Friday, August 12, 2011

Roller Coaster Ride

My life took an unexpected turn a few months back.  Highs and lows in a span of one month.  What could be better than finding out you are expecting a baby and what could be worse than losing it?  The physical pain and the frustration were nothing compared to the emotional roller coaster.  But let me rant about my horrible experience with Hong Kong's medical care for a bit.  


When I started seeing some spotting, I was alarmed.  Who wouldn't be?  My pregnancy with Rafa was very clean, pain-free and uneventful except for the four-month morning sickness.  I consulted an OB-Gyne who charges HKD800 per consultation plus another HKD 800 for the scan.  Not to mention that it's 1 hour away by train. I consulted with her three or four times.  When the bleeding got heavier, I had to go to the AED (ER) and would be charged HKD100 per visit. I went to the AED three times.  I got admitted to the ward of the public hospital and got charged another HKD150.  The stay wasn't a pleasant experience as well.  The hospital isn't really that bad, it's the bedside manners of the doctors and nurses that's poor. I understand that there's language barrier for one and patient-staff ratio is not really that well balanced.  But still, one would expect some compassion for patients especially terrified foreigners.  I shudder to think about how one doctor performed the scan and was quickly out of the door before I could open my mouth to ask something.  But you just have to get past it and think that he's just another soul trying to survive and finish his work.  I forgave him when I saw him still running back and forth the ultrasound room two hours later.  I was still bleeding heavily and in a lot of pain.  We wouldn't have minded the cost if they just diagnosed me properly.  I shuttled between the public system and the private doctor.  All telling me that what I was experiencing was normal. I was insisting it was't normal and all I get are patronizing smiles as if telling me that I read too much and they know better than I do.
--------------------------------------------------
## Aim of the task:
In the blog post, how much did the OB-Gyne charge for each consultation? The rows are not needed for any of this.
--------------------------------------------------
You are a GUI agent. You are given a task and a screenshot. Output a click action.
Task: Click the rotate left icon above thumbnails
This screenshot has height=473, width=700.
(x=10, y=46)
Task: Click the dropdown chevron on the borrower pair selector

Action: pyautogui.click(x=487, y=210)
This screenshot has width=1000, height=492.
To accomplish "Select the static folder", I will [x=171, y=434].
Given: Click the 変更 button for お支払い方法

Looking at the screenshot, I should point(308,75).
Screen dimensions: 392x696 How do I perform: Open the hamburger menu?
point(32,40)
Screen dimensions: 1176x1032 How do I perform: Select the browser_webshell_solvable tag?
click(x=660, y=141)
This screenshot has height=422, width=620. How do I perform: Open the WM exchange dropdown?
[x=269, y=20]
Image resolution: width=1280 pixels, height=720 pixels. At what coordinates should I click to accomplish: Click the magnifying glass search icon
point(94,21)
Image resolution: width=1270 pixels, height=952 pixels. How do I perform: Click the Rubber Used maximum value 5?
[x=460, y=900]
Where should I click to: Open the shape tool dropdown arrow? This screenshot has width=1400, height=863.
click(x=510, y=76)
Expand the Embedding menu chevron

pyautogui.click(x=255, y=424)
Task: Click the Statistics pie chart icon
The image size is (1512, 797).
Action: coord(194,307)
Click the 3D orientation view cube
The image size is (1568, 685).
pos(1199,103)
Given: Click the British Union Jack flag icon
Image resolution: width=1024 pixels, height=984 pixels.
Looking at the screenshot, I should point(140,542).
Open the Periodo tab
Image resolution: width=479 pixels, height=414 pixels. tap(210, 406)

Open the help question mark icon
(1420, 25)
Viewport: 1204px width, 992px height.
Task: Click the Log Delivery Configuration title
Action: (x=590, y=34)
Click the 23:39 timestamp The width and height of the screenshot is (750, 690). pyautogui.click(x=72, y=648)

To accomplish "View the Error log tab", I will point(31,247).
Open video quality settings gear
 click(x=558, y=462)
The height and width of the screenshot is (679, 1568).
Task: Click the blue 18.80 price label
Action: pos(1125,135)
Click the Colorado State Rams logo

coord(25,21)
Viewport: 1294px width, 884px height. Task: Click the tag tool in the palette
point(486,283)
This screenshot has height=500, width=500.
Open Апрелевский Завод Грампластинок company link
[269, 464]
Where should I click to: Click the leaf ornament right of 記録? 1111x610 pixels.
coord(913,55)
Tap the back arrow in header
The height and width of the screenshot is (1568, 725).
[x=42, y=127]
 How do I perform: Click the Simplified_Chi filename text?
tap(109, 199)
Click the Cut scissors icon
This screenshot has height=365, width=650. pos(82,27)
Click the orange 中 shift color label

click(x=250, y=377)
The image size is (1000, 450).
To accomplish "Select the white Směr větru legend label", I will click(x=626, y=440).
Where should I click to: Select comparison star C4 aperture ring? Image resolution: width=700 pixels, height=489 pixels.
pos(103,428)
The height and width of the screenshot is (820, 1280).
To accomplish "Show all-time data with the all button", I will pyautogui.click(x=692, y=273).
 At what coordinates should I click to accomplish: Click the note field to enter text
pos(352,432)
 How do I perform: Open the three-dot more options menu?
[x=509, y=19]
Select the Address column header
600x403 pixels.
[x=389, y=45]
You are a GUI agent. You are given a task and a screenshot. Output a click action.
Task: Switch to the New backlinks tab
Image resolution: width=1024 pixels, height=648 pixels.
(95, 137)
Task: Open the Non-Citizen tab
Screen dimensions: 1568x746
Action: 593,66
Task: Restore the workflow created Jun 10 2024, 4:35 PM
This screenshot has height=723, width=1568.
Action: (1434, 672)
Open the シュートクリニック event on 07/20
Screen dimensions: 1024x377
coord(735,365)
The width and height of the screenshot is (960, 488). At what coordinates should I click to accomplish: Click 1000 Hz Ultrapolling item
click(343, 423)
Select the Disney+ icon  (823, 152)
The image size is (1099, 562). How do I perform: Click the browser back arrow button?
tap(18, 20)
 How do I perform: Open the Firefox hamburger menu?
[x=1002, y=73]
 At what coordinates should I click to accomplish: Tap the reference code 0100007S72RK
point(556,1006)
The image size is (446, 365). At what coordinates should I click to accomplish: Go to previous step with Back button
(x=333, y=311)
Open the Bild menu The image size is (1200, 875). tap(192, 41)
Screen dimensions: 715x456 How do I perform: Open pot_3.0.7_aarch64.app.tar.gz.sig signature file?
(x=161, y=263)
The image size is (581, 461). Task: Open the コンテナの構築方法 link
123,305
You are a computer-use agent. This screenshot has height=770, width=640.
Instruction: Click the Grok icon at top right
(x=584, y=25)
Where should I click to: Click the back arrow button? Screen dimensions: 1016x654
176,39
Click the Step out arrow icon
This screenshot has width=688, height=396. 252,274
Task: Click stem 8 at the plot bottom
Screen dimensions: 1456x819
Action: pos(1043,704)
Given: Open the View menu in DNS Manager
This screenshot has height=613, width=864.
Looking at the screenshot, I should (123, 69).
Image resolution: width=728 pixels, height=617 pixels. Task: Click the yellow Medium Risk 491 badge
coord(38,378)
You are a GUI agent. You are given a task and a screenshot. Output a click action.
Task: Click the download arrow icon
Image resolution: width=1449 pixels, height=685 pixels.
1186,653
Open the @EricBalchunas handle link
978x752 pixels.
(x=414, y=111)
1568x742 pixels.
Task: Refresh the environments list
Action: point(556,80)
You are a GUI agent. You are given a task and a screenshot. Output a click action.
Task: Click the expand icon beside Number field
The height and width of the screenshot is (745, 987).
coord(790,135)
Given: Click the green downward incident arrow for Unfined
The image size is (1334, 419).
--------------------------------------------------
## Answer:
HKD800 per consultation.